La Palpastria

            Quando ero piccolino, capitava che mio nonno Federico mi raccontasse di quando era bimbo lui e, una volta, siccome non c’era la televisione e tutte i lavorieri [=diavolerie: lavoriero è il manufatto/trappola per la cattura delle anguille in valle] che ci sono oggi, ai ragazzini, ai bambini si raccontavano fole oppure…  capitava che si facesse loro paura con una fola… Noi oggi diremmo che “c’erano i fantasmi” ma una volta non li chiamavano fantasmi; dicevano che c’era la Palpastria  [altrove nota come Palpastrega]. Che poi, non era altro che qualcuno con un lenzuolo sul capo, ma quando c’era la nebbia, c’era buio, e magari non c’era la luce in casa, tutto poteva fare paura, e tutto era utile per ridere, per scherzare e stare in compagnia.

            E allora state ‘mo a sentire, dopo essersi maritato, lo scherzo che mio nonno fece proprio a sua moglie, mia nonna Rina.

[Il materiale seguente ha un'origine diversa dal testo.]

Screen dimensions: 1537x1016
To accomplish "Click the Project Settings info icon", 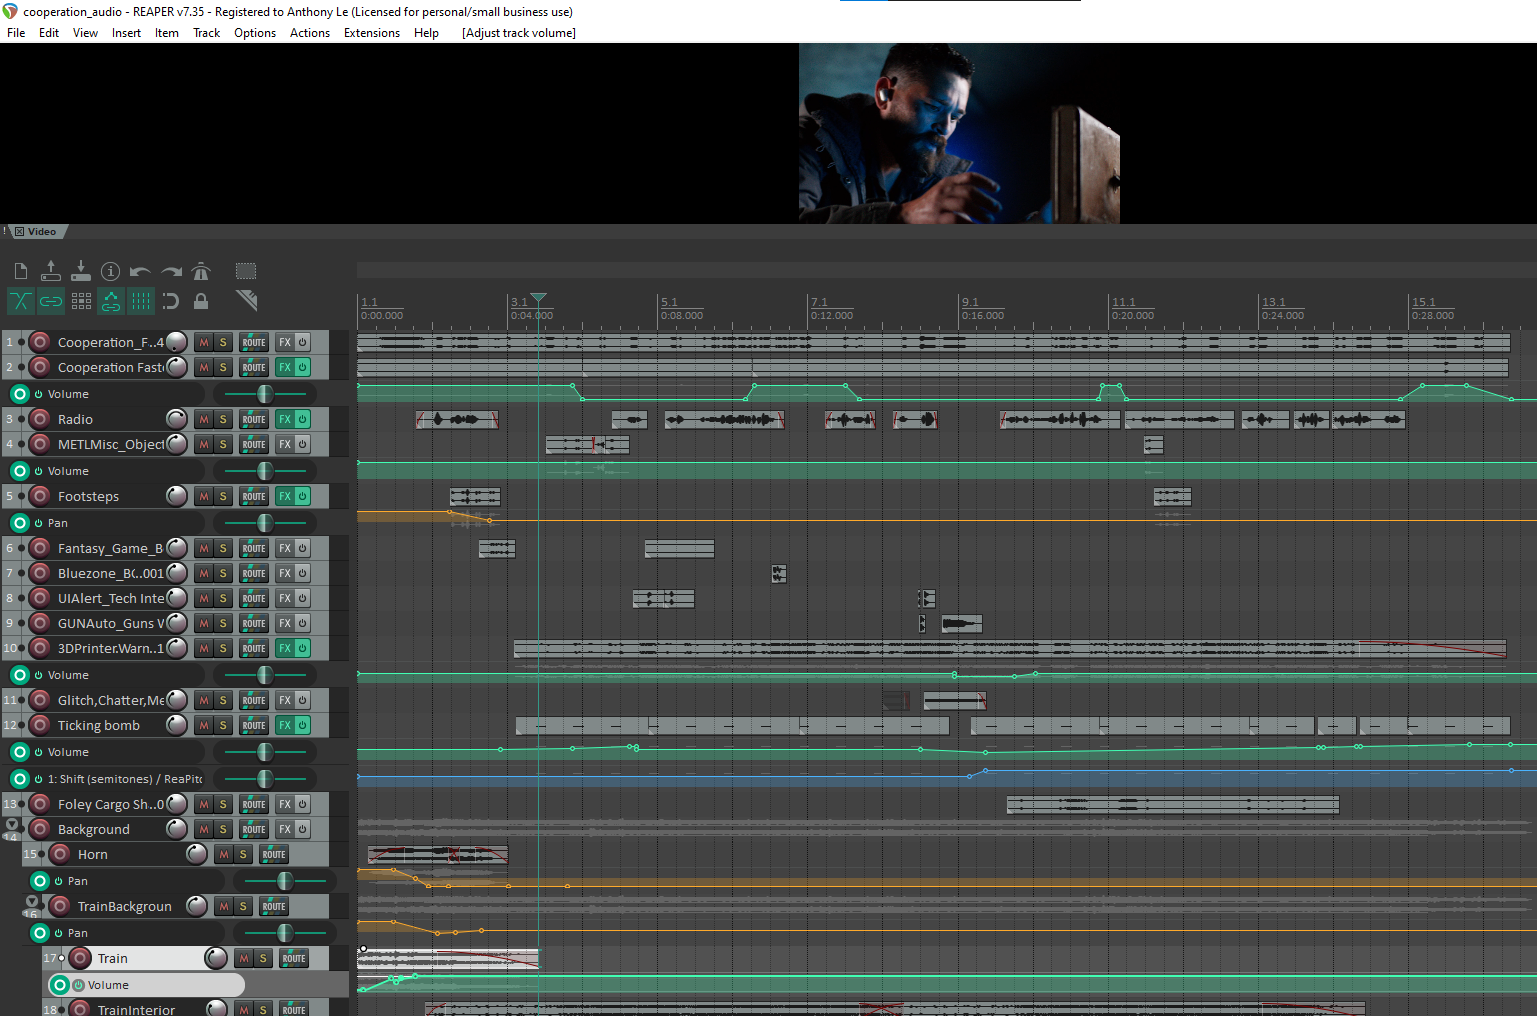I will 111,271.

            Si erano sposati da poco, e lei era ancora una ragazza giovane, aveva 18 anni, e mio nonno ne aveva già 25. Allora cosa capitò: una volta si faceva il giro a serrare le finestre alla sera, e non c’erano mica le tapparelle come oggi e le finestre avevano gli scuri, c’era la finestra fuori, di legno, e per serrarla bisognava allungare il braccio attraverso l’inferriata, acchiappare la finestra e serrarla.

            E in tutte le case c’era sempre “la finestra di dietro”, che poi non sarebbe altro che la finestra o della cantina o della camera fredda, ecco, la camera dove non batteva il sole… la ‘camera di dietro’; o per lo meno così l’ha sempre chiamata mio nonno, e comunque era una camera esposta a nord, era la camera in bura [in bura, in inverno da nord scende il burian, un vento forte e freddo (dal latino borea = settentrione); in italiano lo stesso etimo ha dato buriana, per temporale forte di breve durata].

            Allora cosa capitò: mia nonna, che si era maritata e allora non era a casa sua, era andata a stare in casa, con suo marito, in una casa differente [sottointeso rispetto a quella in cui abitava con i genitori, quindi ancora a lei un po’ sconosciuta], in una casa nuova, diciamo così, loro erano mezzadri…

            Insomma, lei fece il giro a serrare le finestre, allungò il braccio per serrare la finestra… e cosa è capitato, cosa capitò: mio nonno, che era fuori, forse a governare gli animali, era in cortile, quando ha sentito sua moglie che faceva il giro per serrare la finestra, e ha visto il braccio che si allungava per acchiappare la finestra… le ha preso il braccio, la mano, e poi gliela teneva stretta, gliela teneva ben stretta… e mia nonna Rina, si prese paura e iniziò chiamare: <<O Dio, o Dio, o Dio!!… Federico, Federico, Federico! ! C’è la Palpastria, c’è la Palpastria, mi hanno acchiappato il braccio, vieni qui, vieni qui, vieni qui!!>>

            E mio nonno cominciò a ridere, a ridere. E quando mia nonna capì che le avevano fatto uno scherzo si è arrabbiata con suo marito e la cosa è andata a finire in ridere per tutti e due.

E così me lo hanno sempre raccontata.